Did you ever notice that your repository size keeps increasing? Like your application size might be small, but the size of the repository is too large?
This can happen because of a large commit history. Whatever changes that are made to your repo are stored as history. This process of maintaining the history isn’t bad, but it does increase the size of the repo unnecessarily. This might create a problem for contributors who will have to download the bloated repo, while the actual size of the application might be quite small. Due to an enormous amount of contributions to the Phimp.me and PSLab the repository, their size increased too much. The Phimp.me repo grew to a staggering 600+mb, while the application is just around 20mb. This creates problems for new contributors because to work on an application that is just 20mb, they have to spend more than half a GB of data. Not only new contributors but sometimes existing contributors might also have to clone the repo again and to do so they would have to waste a lot of time and data. Therefore, a repo must be maintained in such a way that the size is not much bigger than the application on which the work is to be done.
To get the repo size back under control, we used a tool called bfg repo cleaner. The advantage of using this tool is that the commit history does not get erased, and all contributors get credit for the changes they made.
So the first step to do is to find the files in the git history which are causing the repo size to be increased. This can be done using a handy command given below:
git rev-list –objects –all | git cat-file –batch-check=’%(objecttype) %(objectname) %(objectsize) %(rest)’ | sed -n ‘s/^blob //p’ | sort –numeric-sort –key=2 | cut -c 1-12,41- | numfmt –field=2 –to=iec-i –suffix=B –padding=7 –round=nearest |
This command will give all the files comprising the git history in an order such that the files towards the last will the ones with the largest size. Here, you can see which large files are bloating the repo size. The files that are not being used any longer or are refreshed every time a change is made in the repo can be safely deleted.
For example, let’s take Phimp.me into consideration.

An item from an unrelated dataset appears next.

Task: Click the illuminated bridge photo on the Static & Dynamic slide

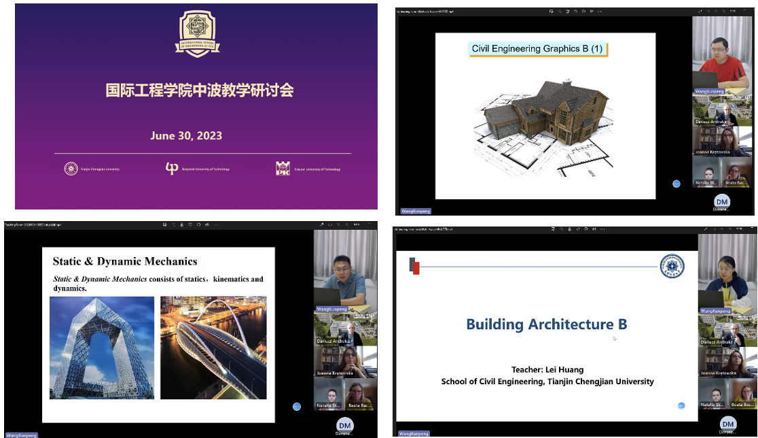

The files which were causing the increase in size were the redundant apk files, gradle files and old screenshots of the app that used to be in the readme but were not in use anymore. Using the above command, we got all these files and deleted them using bfg.
You can download the bfg.jar file from here. Once this is done, to delete files and folders using bfg, the commands needed are:
java -jar bfg.jar –delete-files <file name>java -jar bfg.jar –delete-folders <folder name> |
To make your work easier, you can maintain bfg as an alias for java -jar bfg.jar.
Using this command deletes the required files. Once that is done, force push the changes to your repo.
That’s it. This way you can easily maintain the size of your repo and keep deleting the extra files that cause a rrepo to bloat without erasing the commit history.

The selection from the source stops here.